The Deubiquitylase USP52 Regulates Cell Proliferation and Ferroptosis through Stabilizing SLC7A11/xCT in Bladder Cancer

Ferroptosis, a recently coined non-apoptotic form of cell death, is triggered by lethal accumulation of iron-dependent lipid peroxidation. SLC7A11/xCT, acts as a central hub in ferroptosis, is closely related to the development of multiple human diseases. However, the specific functions and potential regulatory mechanisms of ferroptosis, especially xCT protein, in bladder cancer (BLCA) remain poorly understood. Herein, through an unbiased siRNA screen targeting 96 deubiquitinases (DUBs), we identified USP52/PAN2 as a top regulator essential for xCT protein translational activity and ferroptosis process. Functionally, loss of USP52 inhibits glutathione (GSH) synthesis through xCT degradation, leading to elevated lipid peroxidation and ferroptosis, thereby suppresses BLCA progression. Mechanistically, USP52 physically interacts with xCT through its WD40 domain, biochemically hydrolyzes the K48-conjugated ubiquitin chains of xCT at K4 and K12, thereby promotes its protein stability. Importantly, USP52 expression demonstrates a positive correlation with xCT expression in clinical BLCA samples, and high USP52 expression is linked to a worse progression and prognosis. Additionally, USP52 depletion and IKE synergistically restrained the progression of BLCA by triggering ferroptosis in vivo. Collectively, our findings reveal a molecular mechanism of USP52-xCT axis in ferroptosis, and uncover a previously unappreciated role of USP52 in BLCA tumorigenesis.
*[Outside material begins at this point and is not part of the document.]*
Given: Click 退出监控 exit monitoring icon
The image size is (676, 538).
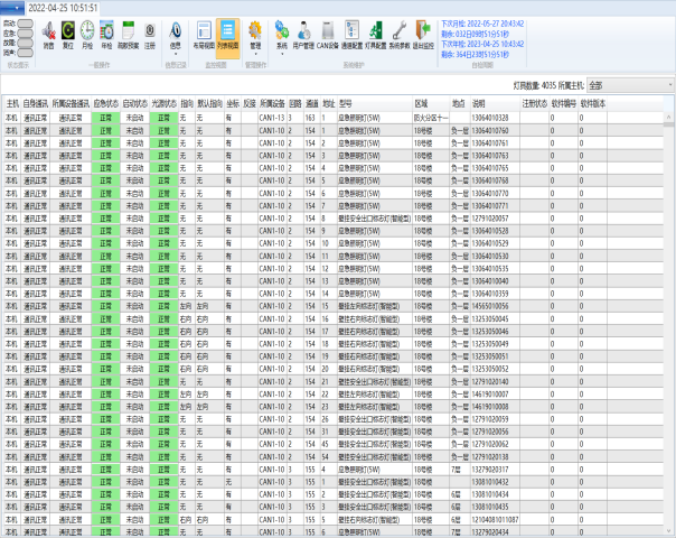Looking at the screenshot, I should (x=422, y=33).
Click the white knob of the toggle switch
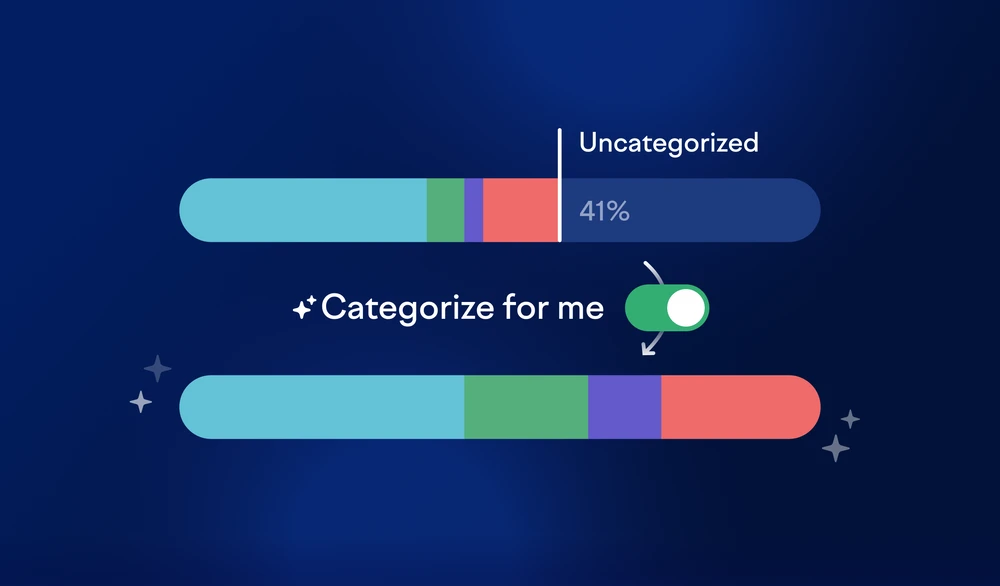 click(x=686, y=308)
To investigate the downstream mechanism of USP52 regulation of bladder cancer, we performed RNA sequencing on three repeated siNC and siUSP52-treated T24 cells.
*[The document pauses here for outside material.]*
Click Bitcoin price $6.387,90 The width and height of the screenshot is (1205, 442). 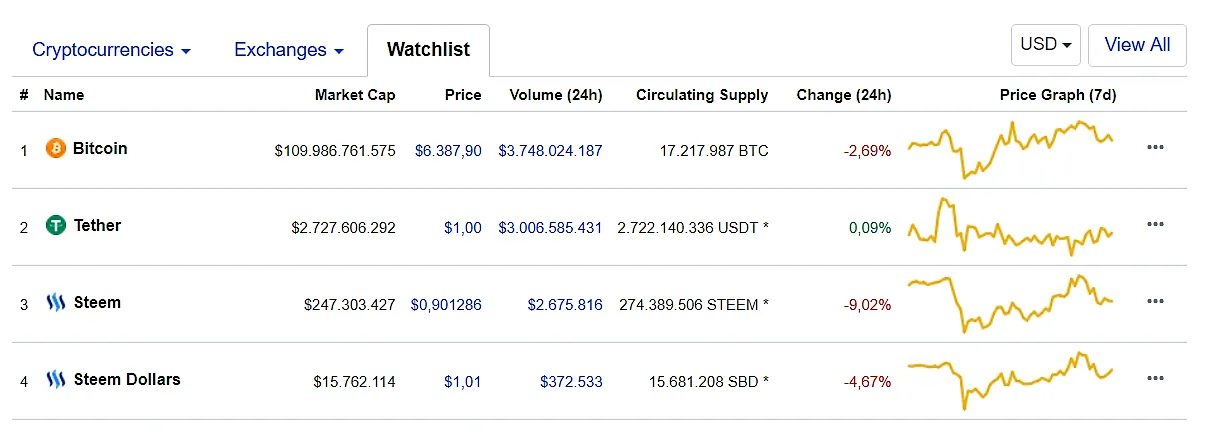tap(448, 150)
铁死亡（Ferroptosis）是近年发现的一种非凋亡性细胞死亡形式，由铁依赖性脂质过氧化的致死性蓄积所触发。SLC7A11/xCT作为铁死亡通路的核心枢纽，与多种人类疾病的发生发展密切相关。然而，铁死亡尤其是xCT蛋白在膀胱癌（BLCA）中的具体功能及潜在调控机制仍有待阐明。 本研究通过针对96种去泛素化酶（deubiquitinases, DUBs）的无偏倚siRNA筛选，鉴定出USP52/PAN2是调控xCT蛋白翻译活性与铁死亡进程的关键调节因子。功能实验显示，敲低USP52可通过促进xCT蛋白降解抑制谷胱甘肽（glutathione, GSH）合成，进而升高脂质过氧化水平并诱发铁死亡，最终抑制膀胱癌的进展。 机制层面上，USP52可通过其WD40结构域与xCT发生物理相互作用，并在赖氨酸4（K4）与赖氨酸12（K12）位点水解xCT的K48位连接泛素链，从而增强xCT的蛋白稳定性。值得注意的是，临床膀胱癌样本中USP52的表达与xCT的表达呈正相关，且高表达USP52与患者较差的疾病进展及不良预后密切相关。 此外，体内实验表明，联合敲低USP52与IKE处理可通过诱发铁死亡协同抑制膀胱癌的进展。综上，本研究揭示了USP52-xCT轴在铁死亡中的分子调控机制，并阐明了USP52在膀胱癌发生发展中此前未被认知的重要作用。为探究USP52调控膀胱癌的下游分子机制，本研究对3个生物学重复的、经阴性对照siRNA（siNC）与靶向USP52的siRNA（siUSP52）处理的T24细胞开展了RNA测序（RNA sequencing）。